Gold faced a decline of -0.87%, settling at 62015, as it grappled with a stronger dollar and rising Treasury yields. The market's focus was on upcoming remarks from Federal Reserve officials, with investors eager to gain insights into the central bank's monetary policy direction. This uncertainty, combined with comments from European Central Bank (ECB) officials dismissing the likelihood of early rate cuts, added to the pressure on gold prices. Joachim Nagel and Robert Holzmann from the ECB emphasized that it was premature to discuss rate cuts, tempering expectations of a shift in borrowing costs this year. This stance, coupled with a cloud of uncertainty regarding the timing of potential moves, influenced market sentiment. The U.S. central bank is widely anticipated to maintain its policy rate during its upcoming meeting, but traders are pricing in a 73% probability of an interest rate cut in March, according to the CME Fedwatch tool. In contrast, ECB officials pushed back against expectations of rapid rate cuts in the Eurozone this year. Physically, gold demand in key Asian markets strengthened, driven by the approaching Chinese New Year, particularly in China and Singapore. From a technical standpoint, the gold market is undergoing long liquidation, marked by an -8.13% drop in open interest to settle at 8251, accompanied by a price decline of -544 rupees. Gold is currently finding support at 61820, and a potential break below could test 61625 levels. On the upside, resistance is expected at 62365, with a move above potentially leading to prices testing 62715.

Set problem 1
According to the gold market commentary, at what level is gold currently finding support?

Recorded information
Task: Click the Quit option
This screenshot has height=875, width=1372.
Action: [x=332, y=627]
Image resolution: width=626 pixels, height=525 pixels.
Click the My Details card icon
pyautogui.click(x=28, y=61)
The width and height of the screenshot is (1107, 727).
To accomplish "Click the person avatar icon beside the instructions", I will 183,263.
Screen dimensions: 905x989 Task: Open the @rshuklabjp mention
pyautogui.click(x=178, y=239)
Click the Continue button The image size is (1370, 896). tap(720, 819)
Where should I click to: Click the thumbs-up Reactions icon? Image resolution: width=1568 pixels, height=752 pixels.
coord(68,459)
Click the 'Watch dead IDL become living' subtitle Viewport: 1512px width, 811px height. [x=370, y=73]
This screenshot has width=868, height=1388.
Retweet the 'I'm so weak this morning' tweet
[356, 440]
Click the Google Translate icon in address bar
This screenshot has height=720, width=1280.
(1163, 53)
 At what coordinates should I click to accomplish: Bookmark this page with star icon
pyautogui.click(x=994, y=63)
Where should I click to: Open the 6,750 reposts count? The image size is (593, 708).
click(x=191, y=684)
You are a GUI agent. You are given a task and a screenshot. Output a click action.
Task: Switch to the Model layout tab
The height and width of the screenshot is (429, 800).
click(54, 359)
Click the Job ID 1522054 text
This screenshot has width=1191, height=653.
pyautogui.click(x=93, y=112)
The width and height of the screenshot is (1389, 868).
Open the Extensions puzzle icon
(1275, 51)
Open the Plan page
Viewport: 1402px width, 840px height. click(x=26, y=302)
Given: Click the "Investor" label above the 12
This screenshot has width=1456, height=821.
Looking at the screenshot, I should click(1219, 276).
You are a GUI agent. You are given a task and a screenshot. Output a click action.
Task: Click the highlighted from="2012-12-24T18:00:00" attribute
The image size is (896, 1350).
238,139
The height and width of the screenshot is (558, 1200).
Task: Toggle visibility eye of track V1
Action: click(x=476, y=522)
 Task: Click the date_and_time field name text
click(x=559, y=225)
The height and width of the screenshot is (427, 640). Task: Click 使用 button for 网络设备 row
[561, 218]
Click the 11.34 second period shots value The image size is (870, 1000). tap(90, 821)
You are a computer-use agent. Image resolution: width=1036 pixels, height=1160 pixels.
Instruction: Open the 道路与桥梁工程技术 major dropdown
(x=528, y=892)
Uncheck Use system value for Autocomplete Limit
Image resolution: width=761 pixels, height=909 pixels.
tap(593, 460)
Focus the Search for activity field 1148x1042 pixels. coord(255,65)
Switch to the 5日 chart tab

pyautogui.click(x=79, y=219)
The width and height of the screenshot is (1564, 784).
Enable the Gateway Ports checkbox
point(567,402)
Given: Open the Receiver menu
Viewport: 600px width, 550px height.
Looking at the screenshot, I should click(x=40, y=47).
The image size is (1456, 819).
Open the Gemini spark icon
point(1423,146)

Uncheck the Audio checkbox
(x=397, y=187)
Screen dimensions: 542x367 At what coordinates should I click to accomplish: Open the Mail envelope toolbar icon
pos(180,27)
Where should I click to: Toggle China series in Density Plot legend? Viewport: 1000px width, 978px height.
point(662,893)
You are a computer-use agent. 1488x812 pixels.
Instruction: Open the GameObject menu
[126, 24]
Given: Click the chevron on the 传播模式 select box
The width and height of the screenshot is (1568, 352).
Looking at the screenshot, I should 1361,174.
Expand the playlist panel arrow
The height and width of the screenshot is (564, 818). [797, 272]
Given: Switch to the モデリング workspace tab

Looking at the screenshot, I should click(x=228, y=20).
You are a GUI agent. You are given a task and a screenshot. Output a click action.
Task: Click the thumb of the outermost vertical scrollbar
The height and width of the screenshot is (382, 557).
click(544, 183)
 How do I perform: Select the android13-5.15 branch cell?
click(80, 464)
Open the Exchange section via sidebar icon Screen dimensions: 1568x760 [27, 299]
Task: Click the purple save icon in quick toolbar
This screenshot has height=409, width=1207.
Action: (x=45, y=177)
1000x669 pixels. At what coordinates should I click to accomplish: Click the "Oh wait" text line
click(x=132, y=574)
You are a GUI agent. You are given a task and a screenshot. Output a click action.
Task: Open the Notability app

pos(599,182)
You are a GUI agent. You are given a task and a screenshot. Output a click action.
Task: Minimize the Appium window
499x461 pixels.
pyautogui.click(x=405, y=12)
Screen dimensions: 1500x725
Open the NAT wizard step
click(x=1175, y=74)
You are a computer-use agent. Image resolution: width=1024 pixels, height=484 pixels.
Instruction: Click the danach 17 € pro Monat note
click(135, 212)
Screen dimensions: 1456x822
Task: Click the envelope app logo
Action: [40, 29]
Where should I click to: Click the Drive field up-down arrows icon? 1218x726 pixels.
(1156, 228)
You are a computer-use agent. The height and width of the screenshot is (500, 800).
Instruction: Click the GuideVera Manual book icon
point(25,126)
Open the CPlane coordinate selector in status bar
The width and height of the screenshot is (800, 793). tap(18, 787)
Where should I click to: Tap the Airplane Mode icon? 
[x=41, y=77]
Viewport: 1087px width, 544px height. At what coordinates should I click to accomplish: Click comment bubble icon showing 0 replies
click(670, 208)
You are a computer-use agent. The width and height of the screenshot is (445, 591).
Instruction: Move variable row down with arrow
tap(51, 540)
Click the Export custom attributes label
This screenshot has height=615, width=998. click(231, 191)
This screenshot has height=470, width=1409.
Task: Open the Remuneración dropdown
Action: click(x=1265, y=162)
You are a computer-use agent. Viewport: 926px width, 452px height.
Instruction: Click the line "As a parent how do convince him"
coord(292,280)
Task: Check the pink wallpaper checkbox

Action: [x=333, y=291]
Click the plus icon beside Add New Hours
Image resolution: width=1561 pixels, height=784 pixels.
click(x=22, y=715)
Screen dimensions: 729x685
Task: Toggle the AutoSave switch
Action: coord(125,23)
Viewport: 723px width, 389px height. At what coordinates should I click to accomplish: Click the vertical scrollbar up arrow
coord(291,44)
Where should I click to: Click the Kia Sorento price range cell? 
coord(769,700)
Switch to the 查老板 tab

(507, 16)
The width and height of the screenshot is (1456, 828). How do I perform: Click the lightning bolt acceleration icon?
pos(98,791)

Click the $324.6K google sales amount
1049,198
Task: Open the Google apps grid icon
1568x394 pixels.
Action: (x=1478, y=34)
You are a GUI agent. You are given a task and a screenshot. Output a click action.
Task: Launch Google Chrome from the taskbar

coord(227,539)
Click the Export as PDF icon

Set problem 2
Rewrite everything in the entries from the line containing "Task: Click the purple" down to the line containing "pyautogui.click(x=405, y=12)" as a numbered list, leaving out blank lines.

Worked solution 1
61820

Worked solution 2
1. Task: Click the purple save icon in quick toolbar
2. This screenshot has height=409, width=1207.
3. Action: (x=45, y=177)
4. 1000x669 pixels. At what coordinates should I click to accomplish: Click the "Oh wait" text line
5. click(x=132, y=574)
6. You are a GUI agent. You are given a task and a screenshot. Output a click action.
7. Task: Open the Notability app
8. pos(599,182)
9. You are a GUI agent. You are given a task and a screenshot. Output a click action.
10. Task: Minimize the Appium window
11. 499x461 pixels.
12. pyautogui.click(x=405, y=12)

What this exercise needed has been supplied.